A única hora do ano que não envelheci uma hora.
Eu sei. O poema não acabou.
Não fique nervoso comigo,
tenho obrigações a cumprir ainda neste dia.
Preciso circular os anúncios no jornal.
Revisar os textos.
E urgentemente diminuir a pilha de louça na pia da cozinha.
Evitar baratas, sou péssima em matá-las.

sexta-feira, 18 de setembro de 2009

Três cantos de despedida

Acabou a batucada.

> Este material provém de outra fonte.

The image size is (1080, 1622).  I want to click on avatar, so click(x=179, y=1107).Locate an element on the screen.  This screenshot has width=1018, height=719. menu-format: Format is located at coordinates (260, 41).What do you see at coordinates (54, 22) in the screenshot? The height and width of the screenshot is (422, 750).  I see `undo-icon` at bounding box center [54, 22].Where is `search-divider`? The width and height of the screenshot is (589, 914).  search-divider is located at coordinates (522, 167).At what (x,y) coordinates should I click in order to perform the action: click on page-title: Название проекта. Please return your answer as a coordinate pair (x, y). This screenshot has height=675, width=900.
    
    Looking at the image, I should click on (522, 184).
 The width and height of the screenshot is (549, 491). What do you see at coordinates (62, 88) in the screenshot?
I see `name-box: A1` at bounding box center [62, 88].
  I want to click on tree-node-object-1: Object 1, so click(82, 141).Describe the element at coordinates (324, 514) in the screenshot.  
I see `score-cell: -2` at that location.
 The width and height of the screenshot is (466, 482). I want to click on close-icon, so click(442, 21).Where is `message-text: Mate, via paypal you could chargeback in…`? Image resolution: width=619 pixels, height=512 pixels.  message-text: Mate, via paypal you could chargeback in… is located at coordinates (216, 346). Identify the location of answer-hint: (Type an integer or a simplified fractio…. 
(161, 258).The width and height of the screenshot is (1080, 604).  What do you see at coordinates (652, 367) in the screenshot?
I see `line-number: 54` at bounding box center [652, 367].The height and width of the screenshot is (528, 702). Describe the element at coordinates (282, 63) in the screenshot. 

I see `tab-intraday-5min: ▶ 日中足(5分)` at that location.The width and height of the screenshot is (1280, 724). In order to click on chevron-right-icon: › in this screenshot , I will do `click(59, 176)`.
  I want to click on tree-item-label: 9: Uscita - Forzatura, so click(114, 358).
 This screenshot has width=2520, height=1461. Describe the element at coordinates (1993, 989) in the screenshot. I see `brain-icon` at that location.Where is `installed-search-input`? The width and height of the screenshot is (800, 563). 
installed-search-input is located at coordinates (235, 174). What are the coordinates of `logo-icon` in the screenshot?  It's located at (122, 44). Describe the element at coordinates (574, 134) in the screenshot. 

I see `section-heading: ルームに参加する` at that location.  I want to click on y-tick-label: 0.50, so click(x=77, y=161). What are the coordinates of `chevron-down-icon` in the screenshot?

Meu desejo caiu de mingua.
Ao invés de lamber os relevos de seu peito,
vou beber dos contornos do meu coração violeta.
Vou cavar mais fundo nas terras do meu jardim
e dar mel das ruínas de sua desvontade.
Seu meio tom é canção de menina
Meus versos são de mulher que quer
Sente
Pronuncia.
Diante da figura parada do homem,
Desvio trinta mil passos para continuar dançando.
Ele quer brincar de Rapunzel.
Parado na torre
Eu quero a Terra do Nunca.
Não vou insistir.
Vou calar Maria no seu ouvido.
Quando é época de estiagem em uma das beiradas
amor não pega,
não se voa fora da asa
nunca chega manhã de setembro.

sexta-feira, 21 de agosto de 2009

Será o poeta um fingidor?
Como nem ele alcança a necessária medida dos nervos?
Será que imagina suas lágrimas ou enlouquece?
Respostas são bem vindas.
Eu não aguento e as procuro em Pessoa.
Mas ele está dormindo. Não responde. Ou não me escuta.
Provavelmente, finge, como o bom poeta que é.